ISLAMABAD, Pakistan — As U.S. authorities took a purported al Qaida operative to court on attempted murder and assault charges Tuesday in New York, her family, the Afghan police and the Human Rights Commission of Pakistan cast doubts on the accuracy of the American story.
On Monday, the Department of Justice announced that Aafia Siddiqui, a Pakistani woman who was educated in the United States, had been taken into custody in mid-July in Afghanistan.
She was arraigned in court in New York Tuesday, and her case has inflamed anti-American sentiment in Pakistan and triggered street protests against Siddiqui's detention.
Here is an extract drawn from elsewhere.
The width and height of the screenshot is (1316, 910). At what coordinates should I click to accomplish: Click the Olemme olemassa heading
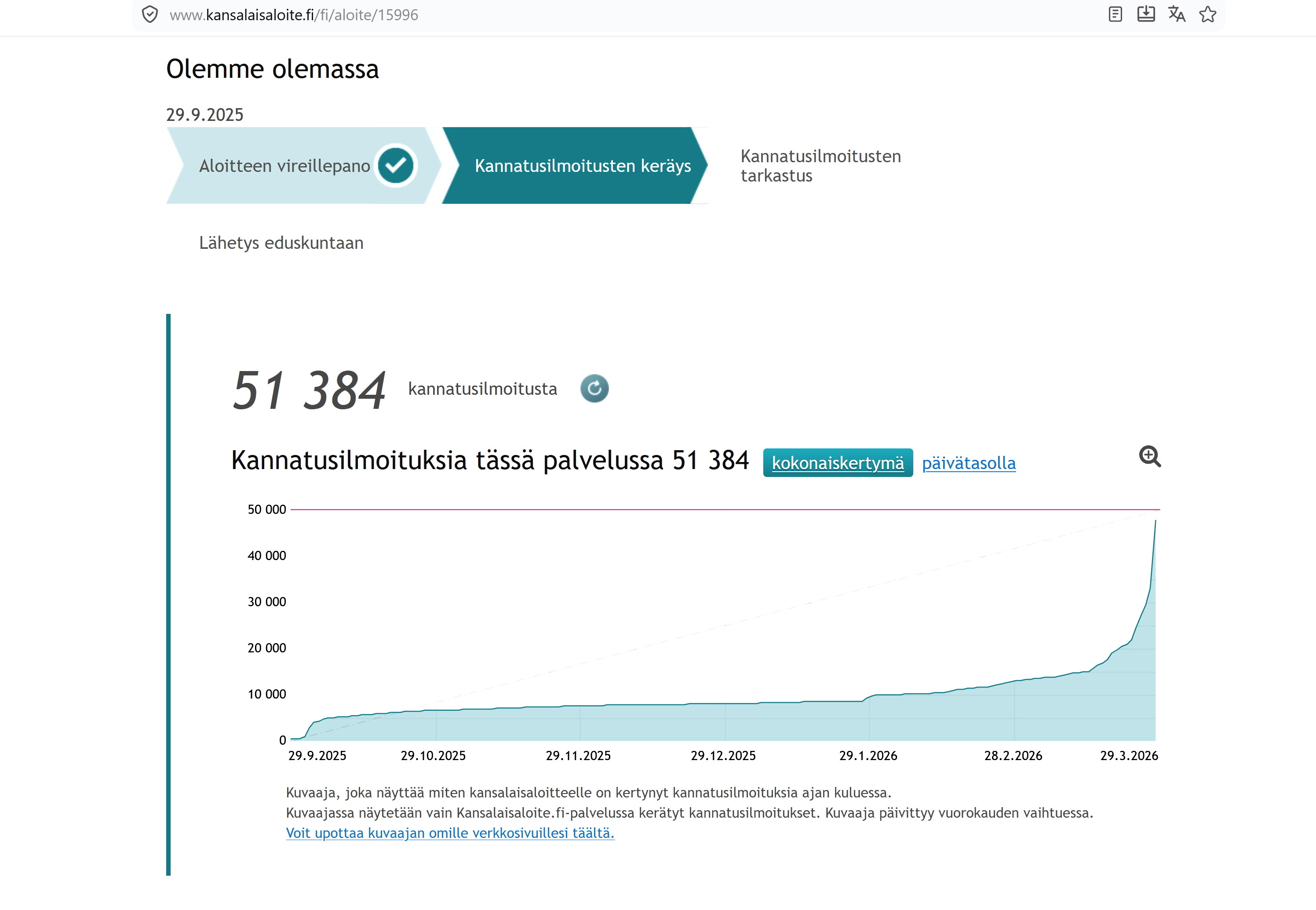(x=272, y=69)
According to the criminal complaint filed in the Southern District of New York, Siddiqui was arrested on July 17 by Afghan security forces in Ghazni province in eastern Afghanistan with her 12-year-old son. She was found with documentation on explosives, descriptions of U.S. landmarks and various chemical substances, the complaint says, and a day later, she was handed over to U.S. intelligence and military officials.
The complaint says that she got hold of an officer's M-4 rifle in an interrogation room and fired two shots, which missed. The officer used his pistol to fire back and hit her at least once in the torso, according to the charges.
Afghan police, however, said that U.S. soldiers demanded that local police hand over Siddiqui, but they refused, according to a report from Ghazni by the Reuters news agency. When the Americans disarmed the Afghan police at gunpoint, Siddiqui approached the Americans, complaining of mistreatment by the police, according to this account.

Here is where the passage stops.